July 31, 2025
Mortgage

Home Loans Decreased 3.8% but More Homeowners Opted To Refinance


The interest in home loans continues its up and down pattern. Mortgage applications decreased 3.8% for the week ending July 25, according to the Mortgage Bankers Association. The downturn comes after a slight 0.8% uptick last week.

In addition, mortgage interest rates remained fairly steady at 6.74% for a 30-year fixed mortgage, for the week ending July 24, according to Freddie Mac.

The Market Composite Index, a measure of mortgage loan application volume, decreased 3.8% on a seasonally adjusted basis from one week earlier. On an unadjusted basis, the Index decreased 4% compared with the previous week.

The refinance index decreased 1% from the previous week and was 30% higher than the same week one year ago.

The seasonally adjusted purchase index decreased 6% from one week earlier. The unadjusted purchase index decreased 6% compared with the previous week and was 17% higher than the same week one year ago.

The amount of homeowners who are refinancing increased to 40.7% of total applications from 39.6% the previous week. The adjustable-rate mortgage (ARM) share of activity increased to 8.3% of total applications.

Federal Housing Administration loan applications slightly increased to 18.8% from 18.7% the week prior. Veterans Affairs loan applications decreased to 12.2% from 12.6% the week prior. USDA loan applications remained unchanged at 0.6% from the week prior.

“Mortgage applications fell to their lowest level since May, with both purchase and refinance activity declining over the week,” said Joel Kan, MBA’s Vice President and Deputy Chief Economist. “There is still plenty of uncertainty surrounding the economy and job market, which is weighing on prospective homebuyers’ decisions.”

Using Your Home Equity: Loan or Line of Credit?
Home loan applications decreased from the week prior.

(Getty Images)

Contract rates

The average contract interest rate for 30-year fixed-rate mortgages with conforming loan balances ($806,500 or less) decreased to 6.83% from 6.84%, with points decreasing to 0.60 from 0.62 (including the origination fee) for 80% loan-to-value ratio (LTV) loans.  The effective rate decreased from last week.

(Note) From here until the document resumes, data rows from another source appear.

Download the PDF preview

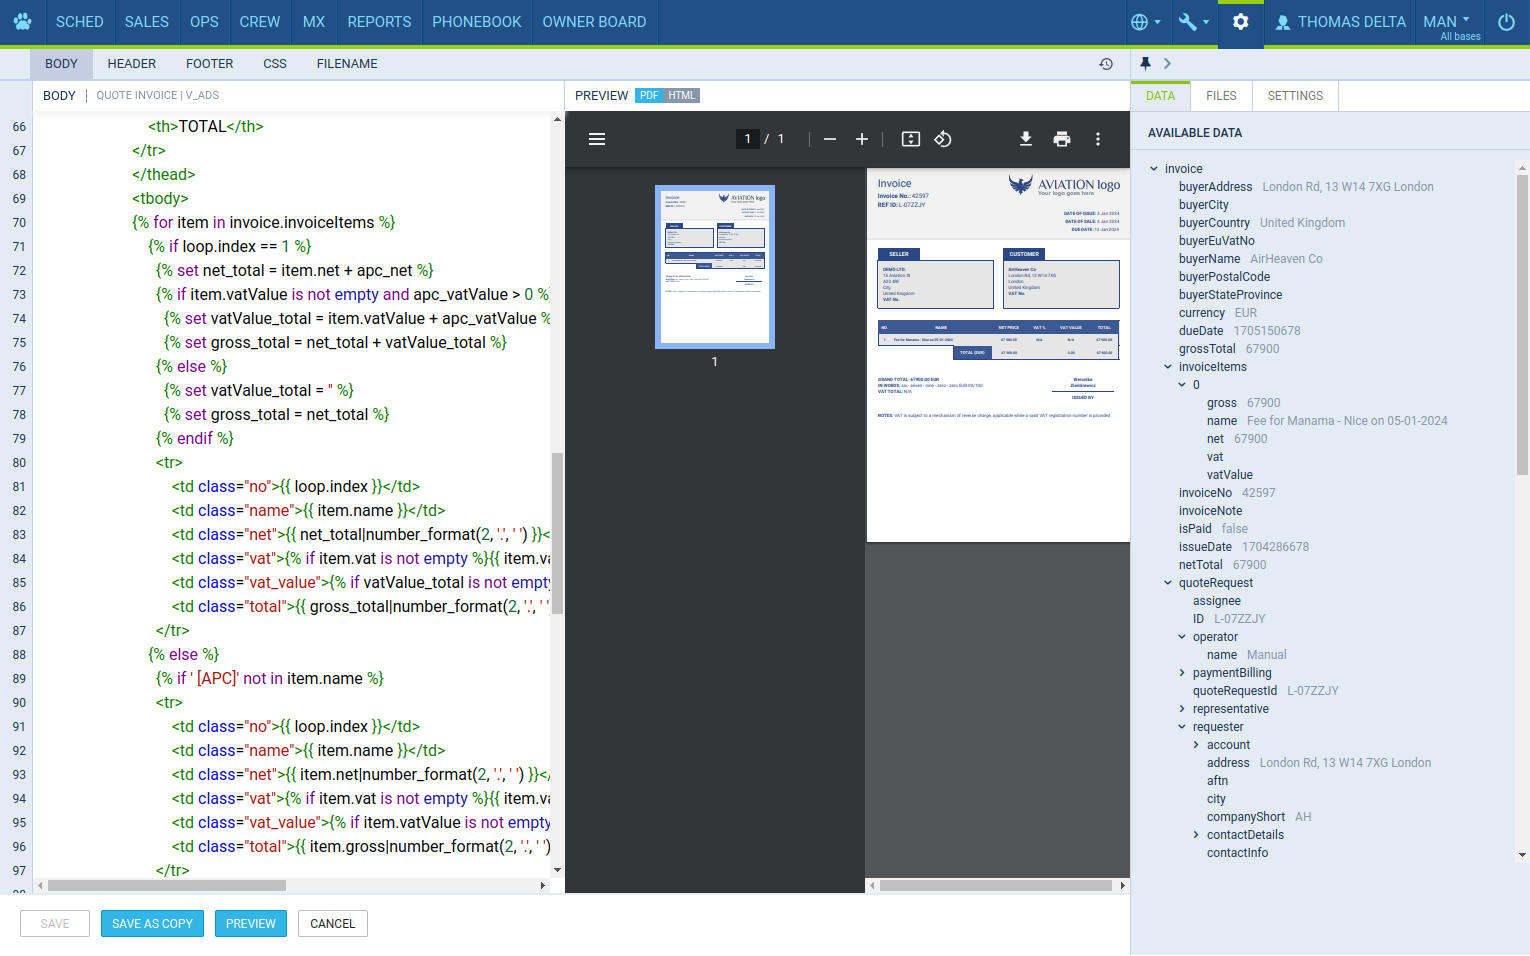(x=1026, y=139)
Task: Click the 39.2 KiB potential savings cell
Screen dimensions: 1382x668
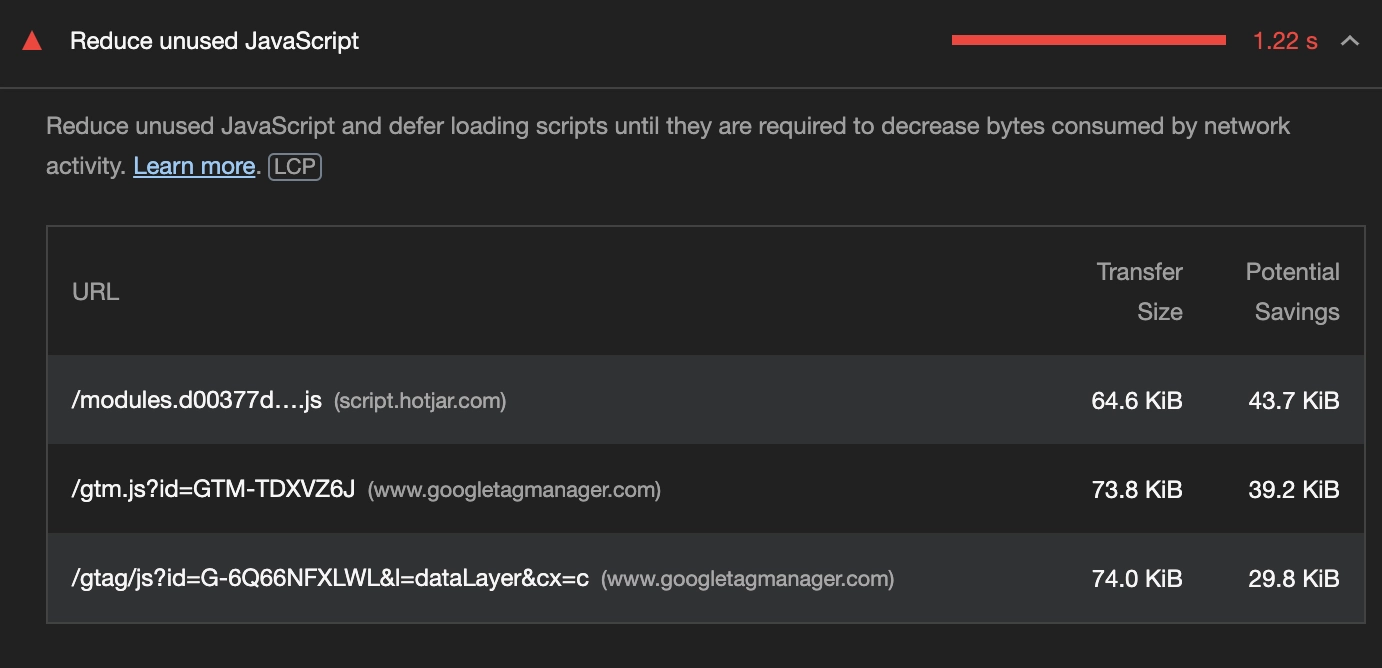Action: coord(1294,490)
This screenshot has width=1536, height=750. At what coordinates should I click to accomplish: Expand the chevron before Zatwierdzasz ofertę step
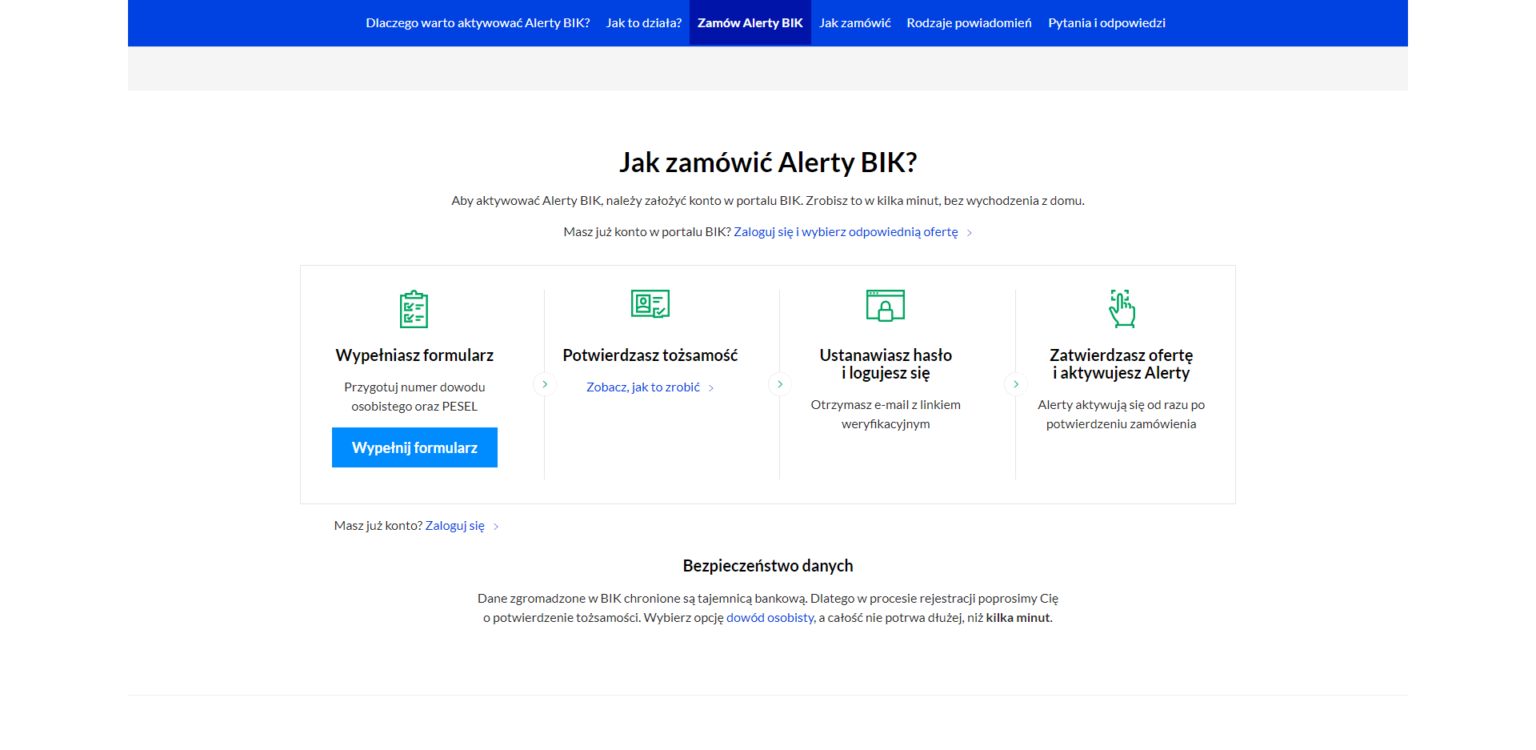pyautogui.click(x=1015, y=383)
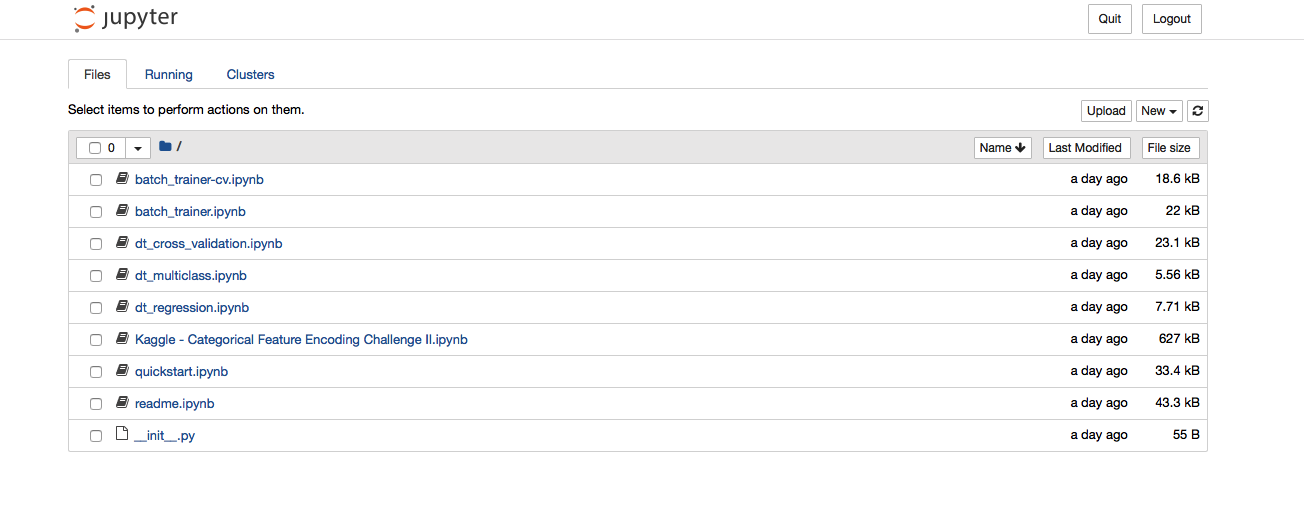1304x518 pixels.
Task: Check the box for batch_trainer.ipynb
Action: click(x=96, y=212)
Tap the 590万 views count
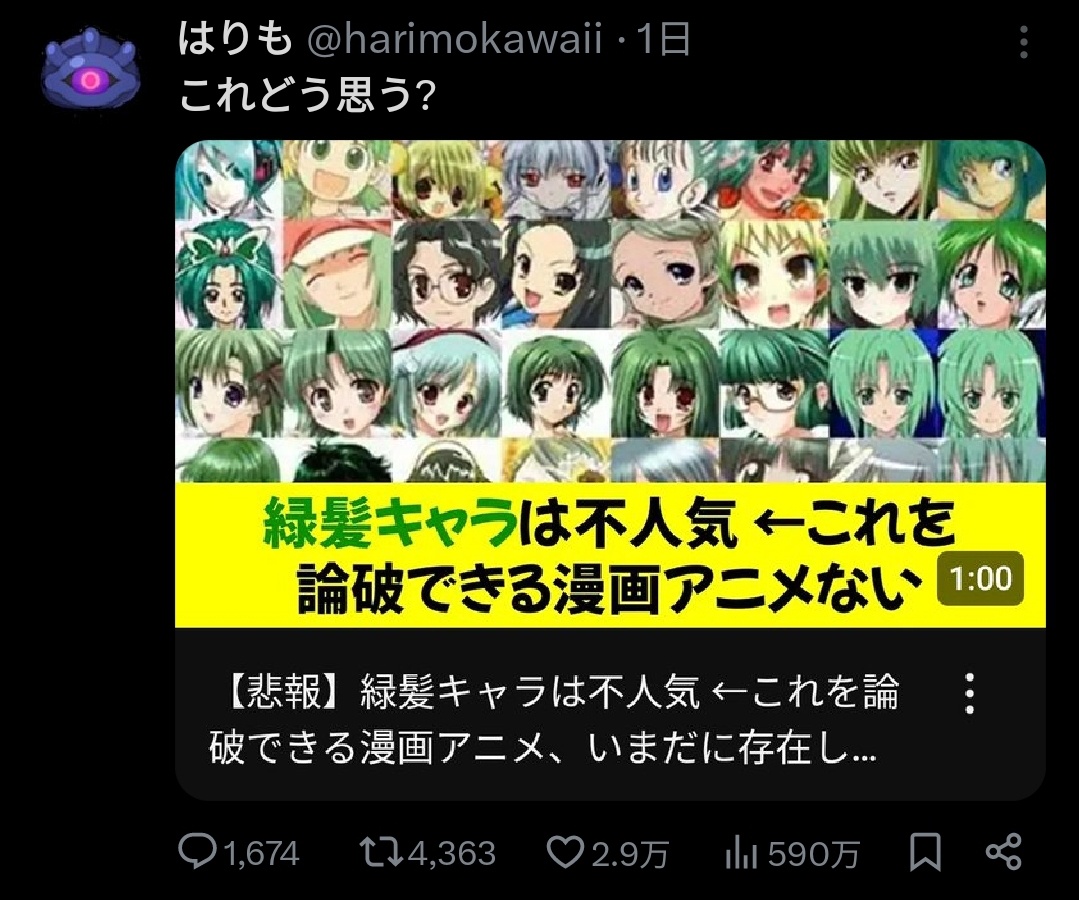 click(x=813, y=854)
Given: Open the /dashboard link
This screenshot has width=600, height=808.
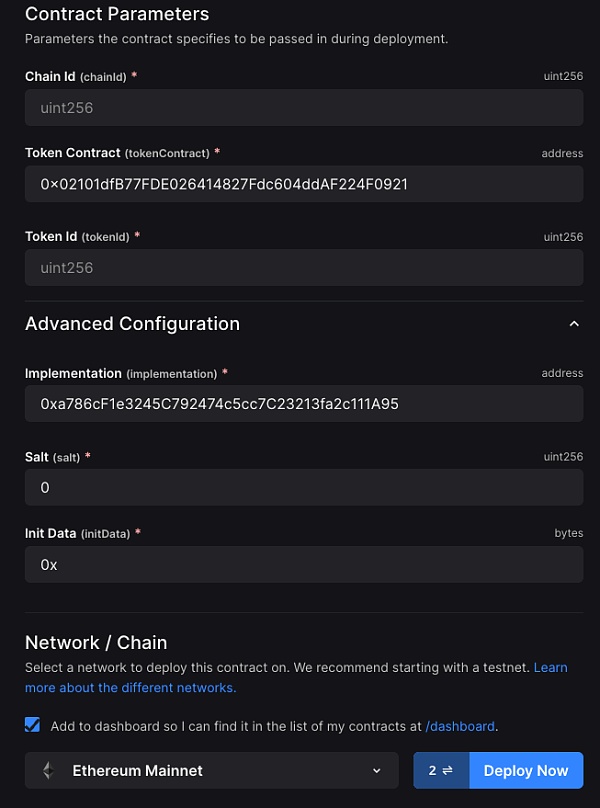Looking at the screenshot, I should 459,726.
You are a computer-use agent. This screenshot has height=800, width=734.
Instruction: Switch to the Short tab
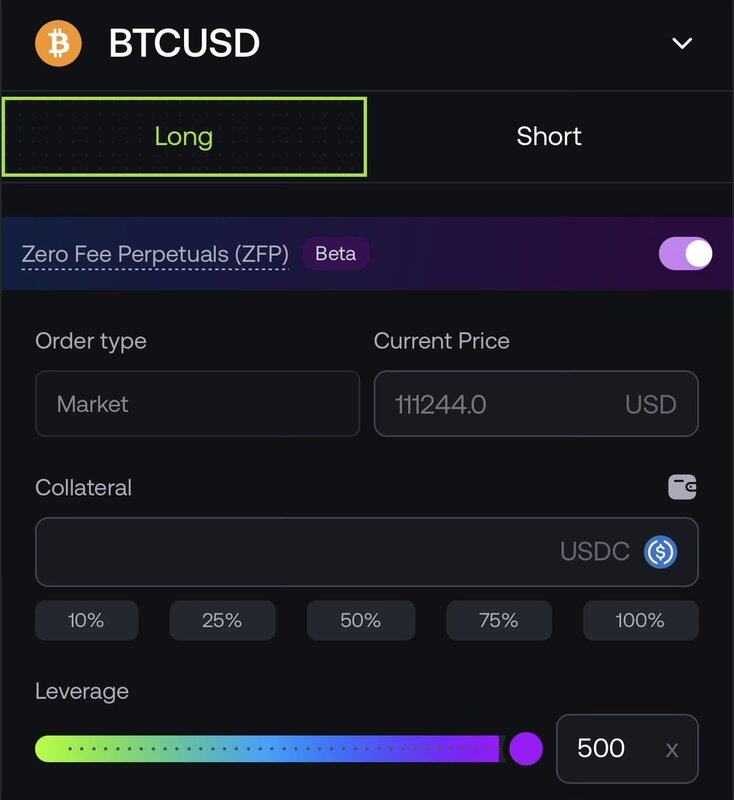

The average contract interest rate for 30-year fixed-rate mortgages with jumbo loan balances (greater than $806,500) decreased to 6.74% from 6.75%, with points decreasing to 0.51 from 0.70 (including the origination fee) for 80% LTV loans. The effective rate decreased from last week.

For 30-year fixed mortgages backed by the FHA, the average contract interest rate increased to 6.56% from 6.52%, with points increasing to 0.83 from 0.79 (including the origination fee) for 80% LTV loans. The effective rate increased from last week.

The average contract interest rate for 15-year fixed-rate mortgages decreased to 6.12% from 6.14%, with points decreasing to 0.64 from 0.69 (including the origination fee) for 80% LTV loans. The effective rate decreased from last week.

For 5/1 ARMs, the average contract interest rate increased to 6.22% from 6.01%, with points increasing to 0.51 from 0.28 (including the origination fee) for 80% LTV loans. The effective rate increased from last week.

“The 30-year fixed rate was little changed at 6.83 percent, but high enough that there was not much interest in refinancing, pushing the refinance index lower for the third straight week,” says Kan. “Purchase applications decreased by almost 6 percent, as applications for conventional, FHA, and VA purchase loans fell, despite slowing home-price growth and increasing levels of for-sale inventory in many regions.”

Mortgage rates calculated

Mortgage rates are calculated by various factors in the economy, and the length of your loan will also figure into the mortgage rate you qualify for.

The 30-year mortgage rate is tied to the yield of the 10-year Treasury note, according to Fannie Mae. As the yield on the 10-year Treasury note moves, mortgage rates follow.

The yield on the 10-year Treasury note is determined by expectations for shorter-term interest rates in the economy over the duration of a bond, plus a term premium.